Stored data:
• • • • •

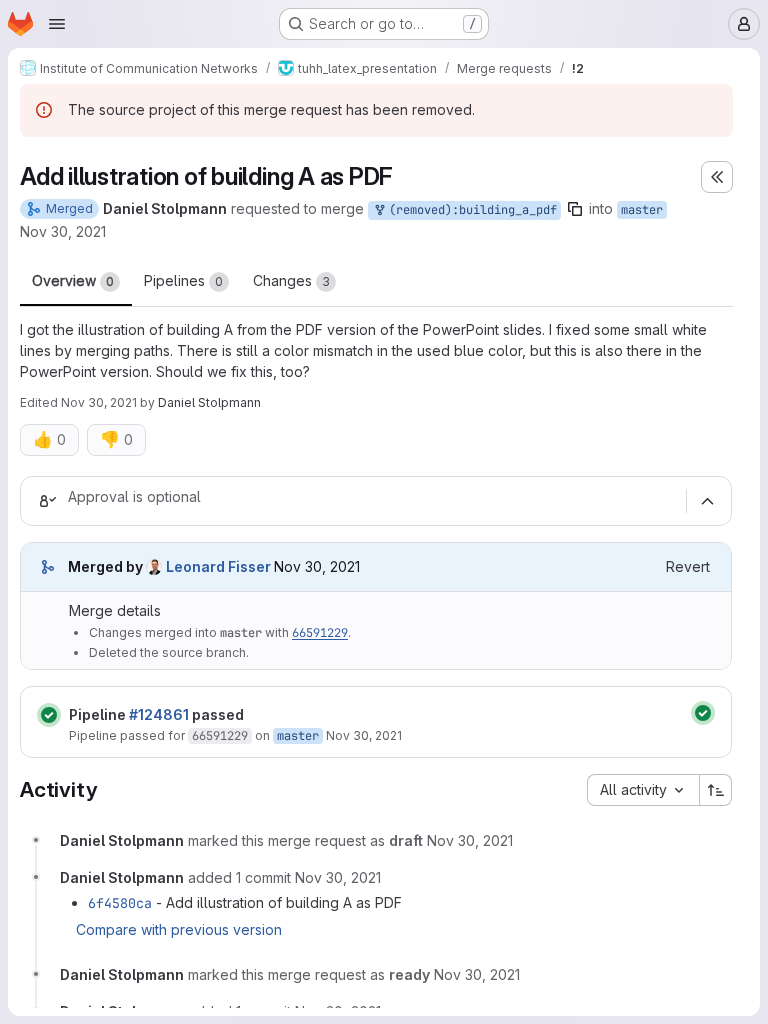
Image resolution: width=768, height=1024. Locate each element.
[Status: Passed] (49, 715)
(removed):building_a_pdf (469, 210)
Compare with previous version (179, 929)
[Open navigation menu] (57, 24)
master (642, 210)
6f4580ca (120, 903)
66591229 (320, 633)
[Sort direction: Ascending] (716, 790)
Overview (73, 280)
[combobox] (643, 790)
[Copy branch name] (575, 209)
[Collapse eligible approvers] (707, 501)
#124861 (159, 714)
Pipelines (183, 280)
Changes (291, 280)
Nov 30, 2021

• • • • •

:: GOAL OF THE EXERCISE ::
Transcribe all data precisely. Pictures are not copied.

:: WRITTEN REPLY ::
Image resolution: width=768, height=1024. Locate each element.
[Status: Passed] (49, 715)
(removed):building_a_pdf (469, 210)
Compare with previous version (179, 929)
[Open navigation menu] (57, 24)
master (642, 210)
6f4580ca (120, 903)
66591229 (320, 633)
[Sort direction: Ascending] (716, 790)
Overview (73, 280)
[combobox] (643, 790)
[Copy branch name] (575, 209)
[Collapse eligible approvers] (707, 501)
#124861 (159, 714)
Pipelines (183, 280)
Changes (291, 280)
Nov 30, 2021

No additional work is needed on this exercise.